TASK INSTRUCTIONS. Within the entries below, find the portion that opens with the line containing "You are a computer-use" and closes with the line containing "Instruction: Click star". Retype that portion exactly and only.

DATASET EXTRACT.
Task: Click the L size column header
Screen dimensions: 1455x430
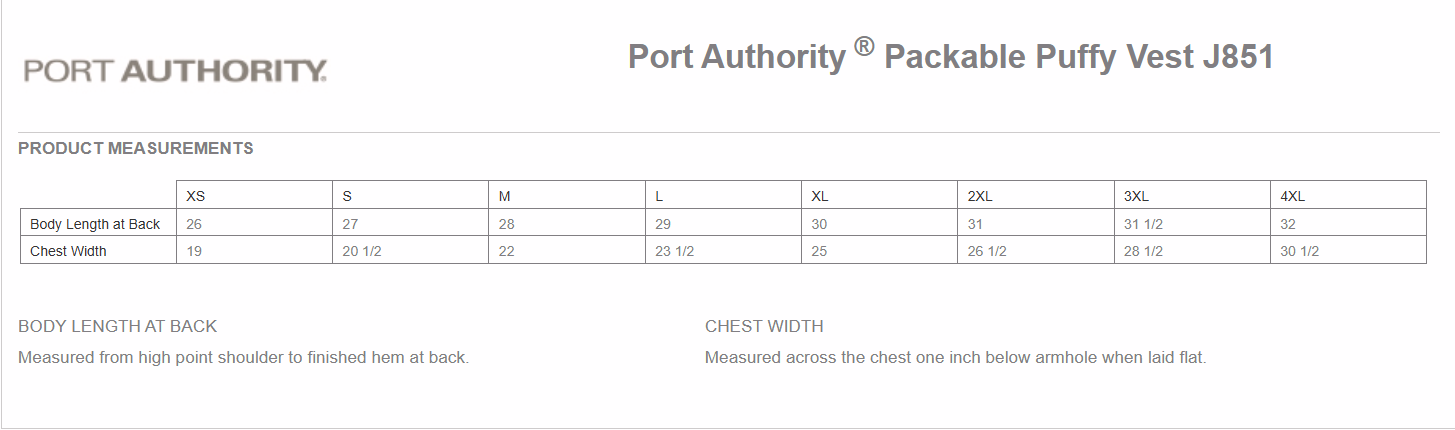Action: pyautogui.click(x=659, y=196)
==
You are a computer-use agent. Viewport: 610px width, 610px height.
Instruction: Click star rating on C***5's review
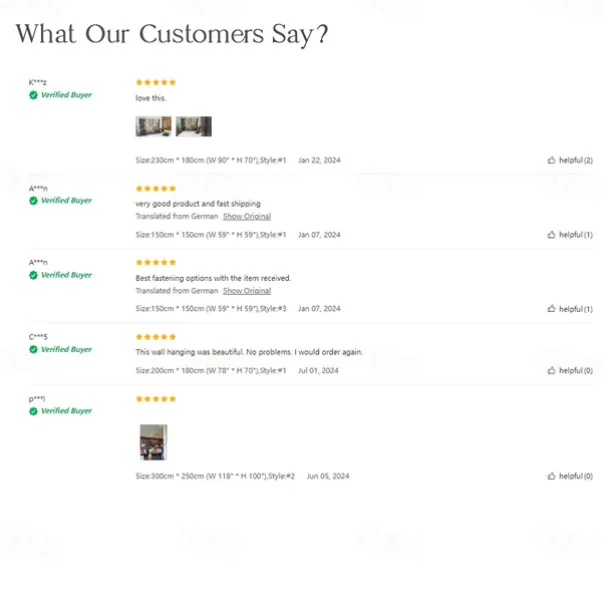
...
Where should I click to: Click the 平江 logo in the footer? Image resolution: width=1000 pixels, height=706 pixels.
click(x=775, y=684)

SOLUTION TO THE EXERCISE.
You are a computer-use agent. Viewport: 610px width, 610px height.
Instruction: Click star rating on C***5's review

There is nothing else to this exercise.